白濁したスープと極細麺でおなじみの博多、黒マー油が香ばしい熊本、そして基本的には統一性がなくお店によって様々な特徴を見せながらもやや甘いという共通項がある鹿児島。

博多や熊本は豚骨ラーメンの元祖である久留米ラーメンの影響を受けているのに対し、鹿児島は古くから豚を食べる文化があったことが影響して、自然な流れで生まれてきたと言われています。

博多代表!ローソン限定「博多一双 泡系濃厚豚骨ラーメン」

まずは博多代表、ローソン限定のサンヨー食品「博多一双 泡系濃厚豚骨ラーメン」。

「博多一双」は、同じく博多で有名店として名を馳せる「博多一幸舎」で修行した店主によるお店。スープ表面に浮く「豚骨カプチーノ」と呼ばれる大量の泡がおなじみで、その正体は水と撹拌された豚骨の脂だそうです。

泡を含めたマイルドな味わいと、博多ラーメンらしいガッツリ豚骨臭が感じられる本格的な豚骨スープがカップ麺でどう再現されているのか気になるところ。

スープ表面が泡立つクリーミーなとんこつスープに、中細の油揚げ麺と、チャーシューチップやネギ、キクラゲが合わせられています。

湯気から感じる骨感、フワッと香る豚脂、後を引く粘着質な豚の旨みが感じられ、かなり本物的な豚骨スープの味が再現されていました。

お店の大きな特徴である豚骨臭はさほど強くないものの、豚脂や骨感がしっかり再現されていることで、想像力が掻き立てられて豚骨臭も盛大に香っているような錯覚に陥ります。

カップ麺でこれだけ本格的な豚骨スープは珍しいのではないでしょうか。

これほど自然な泡があったか?

お店の特徴であるスープ表面の泡、「豚骨カプチーノ」の再現性も高いです。過去にも、重曹などを用いてスープの泡をカップ麺で再現した商品がありましたが、やりすぎて不自然だったり、逆に弱すぎてすぐ消えてしまったりするものが多く、これほど自然な泡はありませんでした。
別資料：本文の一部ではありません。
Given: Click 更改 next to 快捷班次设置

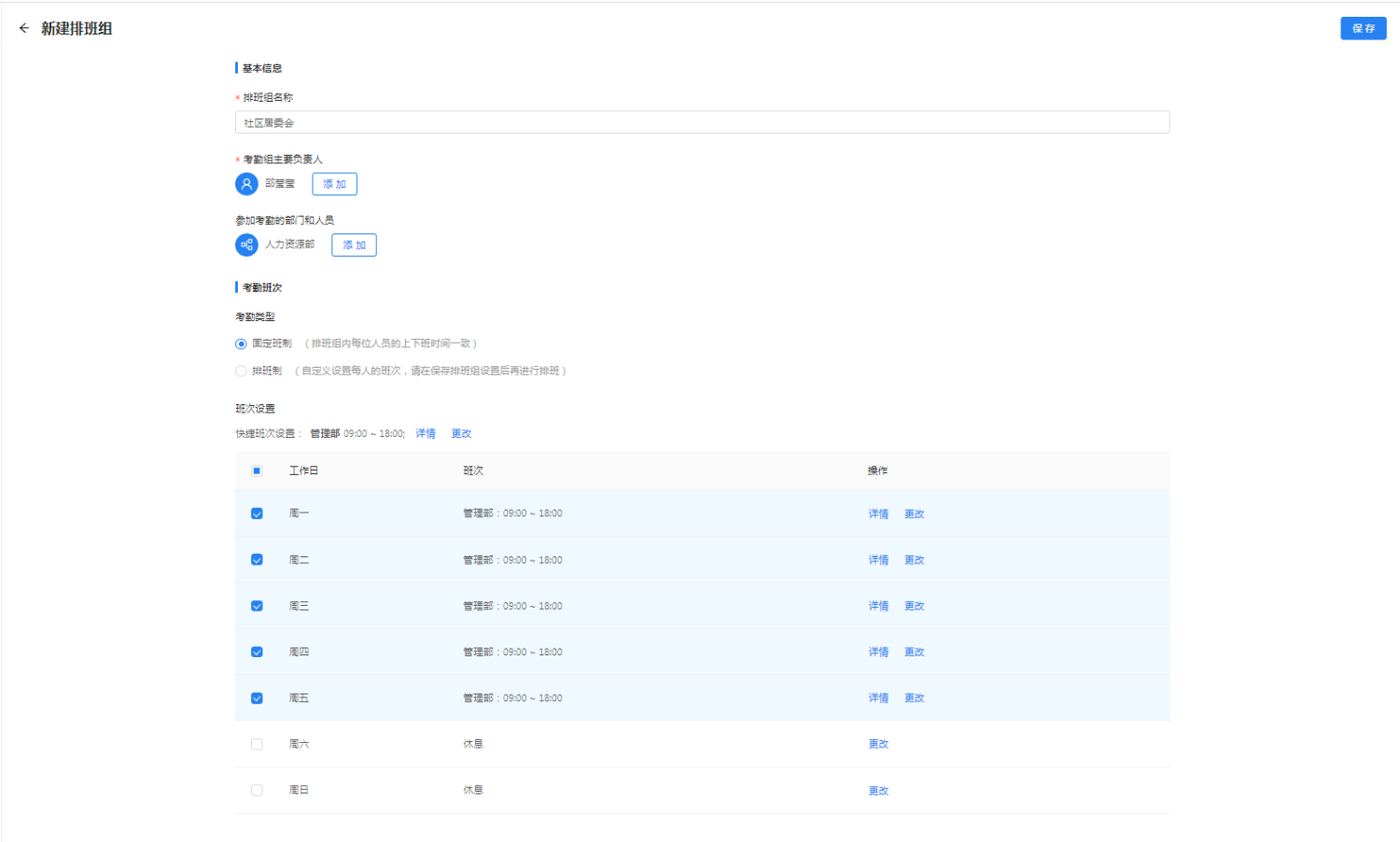Looking at the screenshot, I should [461, 433].
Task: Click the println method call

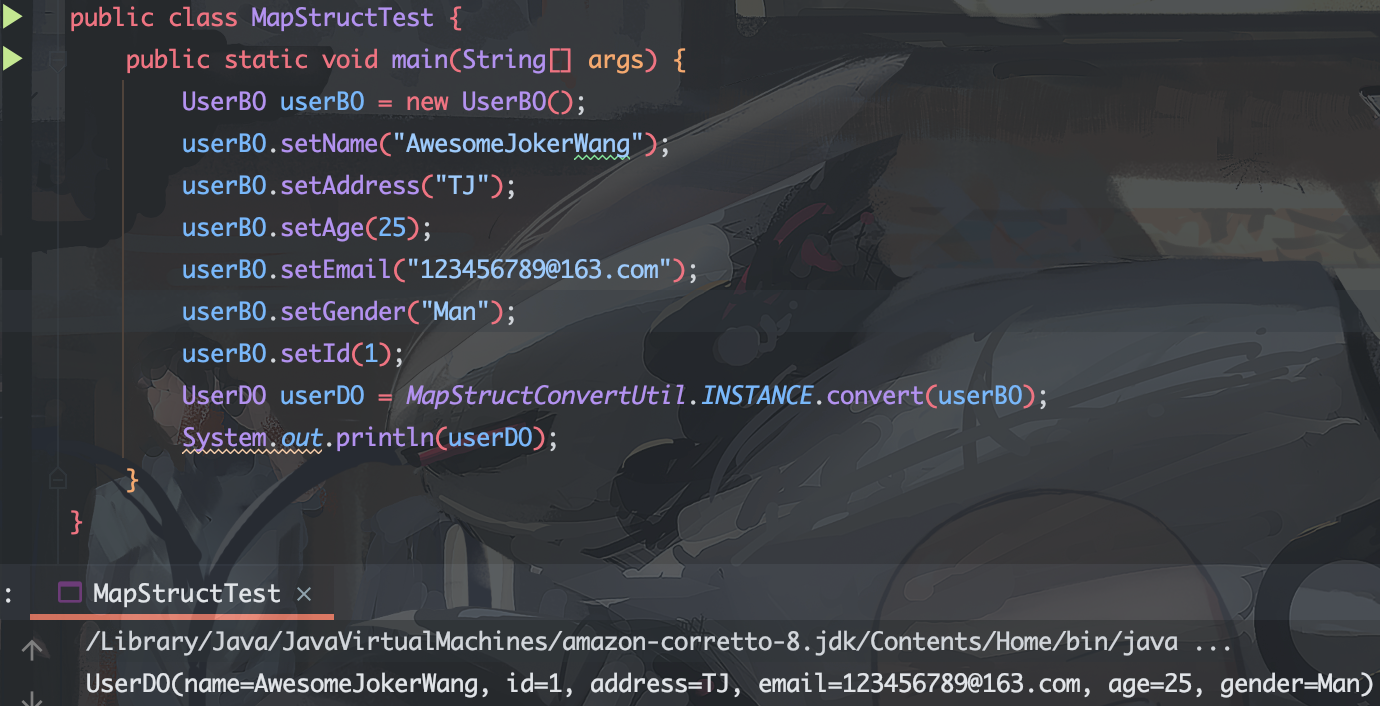Action: click(384, 438)
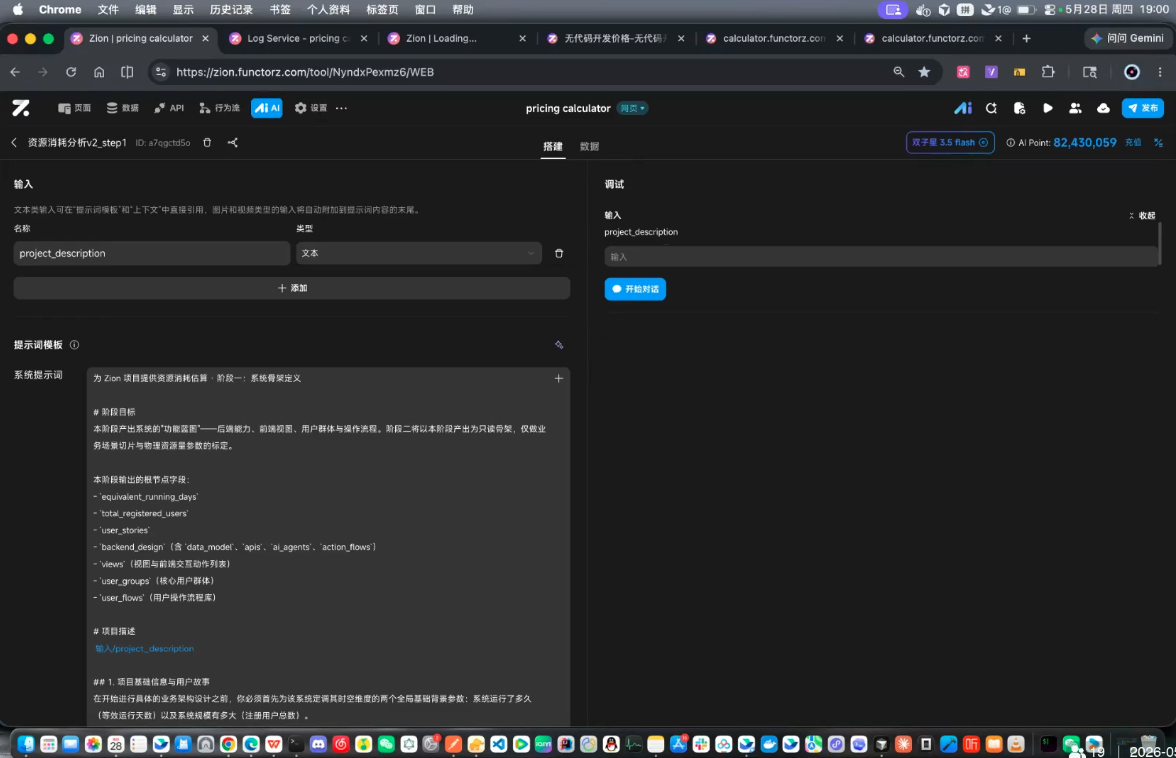This screenshot has width=1176, height=758.
Task: Open the 文本 type dropdown
Action: point(418,253)
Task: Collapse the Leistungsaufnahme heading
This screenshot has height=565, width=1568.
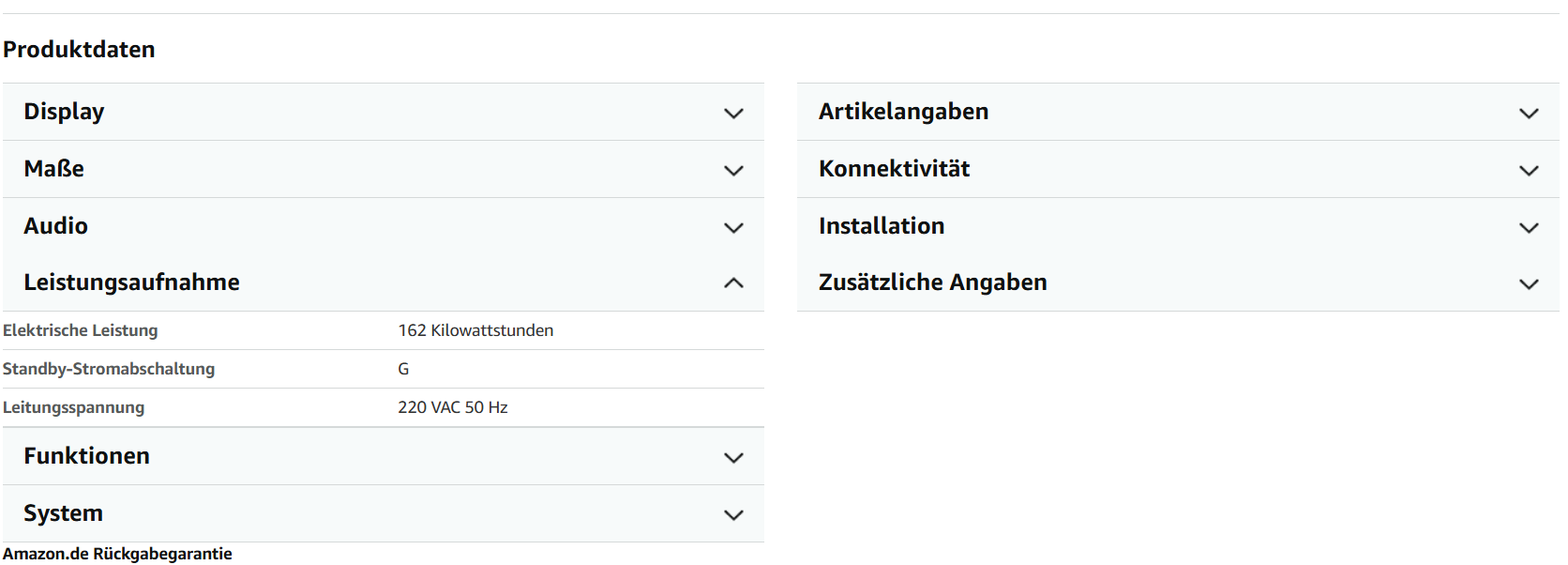Action: point(132,282)
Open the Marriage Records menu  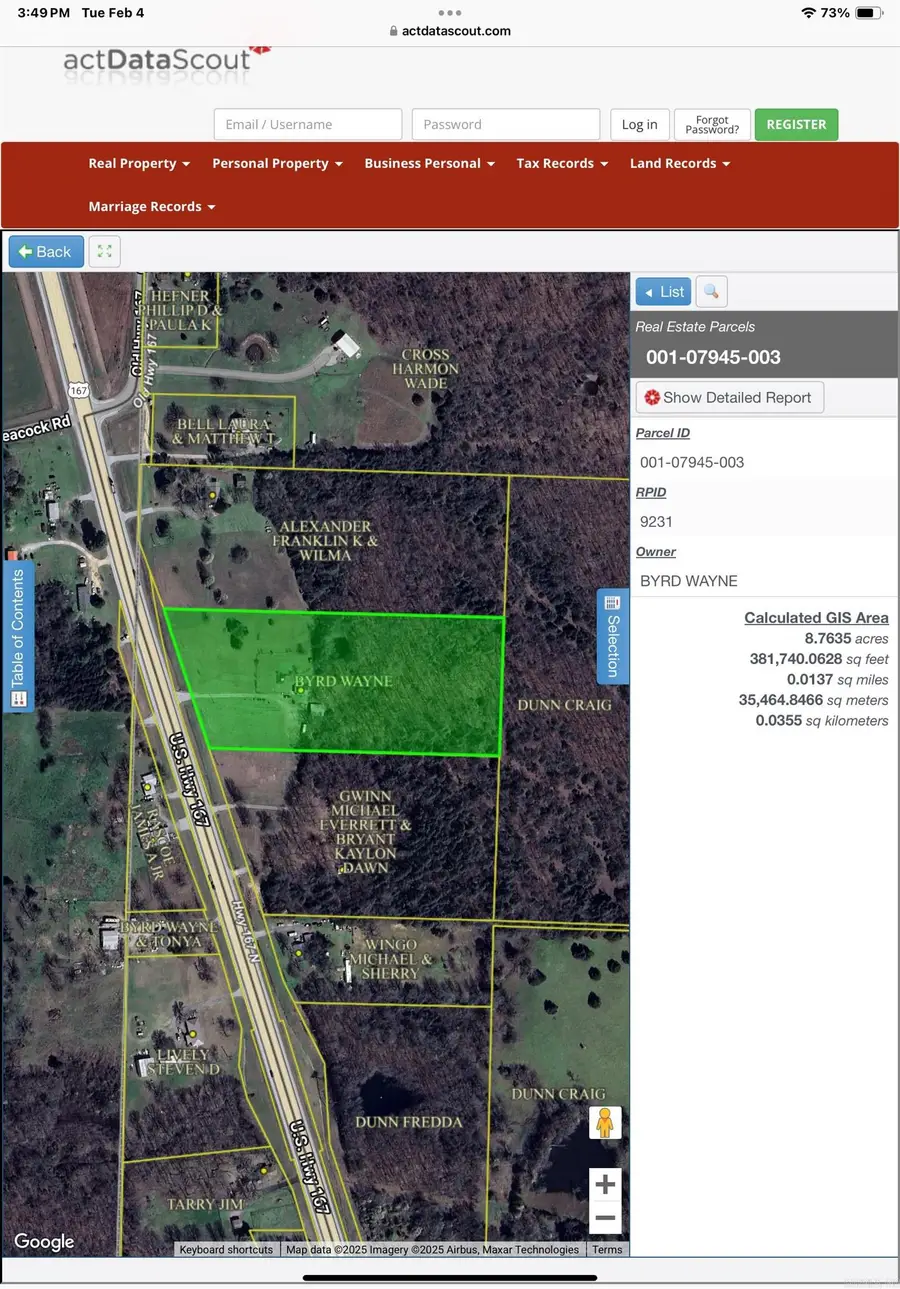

スープが口の中で泡として滞留することで、スープのコクがより濃厚に感じられる印象でした。

麺は細めの油揚げ麺。

博多ラーメンの麺といえば極細でストレートの低加水麺を思い浮かべますが、今回の麺は多少縮れがついていて太め。

実際のお店の麺も、博多ラーメンとしては平打ちで少し太めですが、今回の麺はさらに太くてあまり再現性は高くなさそうです。

熊本代表!ファミマ限定「熊本ラーメン黒亭 とんこつ」

続いては熊本代表、ファミマPB「ファミマル」から発売された「熊本ラーメン黒亭 とんこつ」。製造は明星食品です。

「黒亭」は、熊本ラーメンの元祖とされるお店のひとつ「こむらさき」で修行した店主が創業したお店で、創業60年を超える超老舗店です。

古き良き典型的な熊本ラーメンを供する店として知られており、熊本ラーメンを食べるなら鉄板とも言える存在。

熊本ラーメンも、ルーツを辿ると久留米ラーメンに行き着きますが、久留米や博多に比べて太めの麺と、豚骨スープに鶏ガラが加わること、そして何と言ってもニンニクを焦がした「黒マー油」を入れることが大きな特徴となっています。

黒マー油を浮かせた豚骨スープに、中太で縮れのついたノンフライ麺と、ボリューミーな2種類の肉などの具が合わせられています。

スープはクセがない豚骨で、やや甘みをもたせたクリーミーな味わい。少しとろみがつけられており、それによってより甘みを感じられるようになっていました。

豚骨スープが苦手な人でも比較的食べやすい味ではないでしょうか。

全方向に完璧超人ぶりが光る

スープ表面には熊本ラーメンの最大の特徴である黒マー油を浮かせており、ニンニクの香ばしさと焦がしたほろ苦さが感じられます。

スープの甘みと対比になって、黒マー油の苦みがより強調されるのが特徴的でした。

ガッツリ豚骨押しの博多とはまったく異なる、香ばしさが光るスープです。

豚骨ラーメンの麺は、博多ラーメンの極細麺のイメージが強いですが、この商品では中太麺が用いられており、豚骨ラーメンとしてはかなり太め。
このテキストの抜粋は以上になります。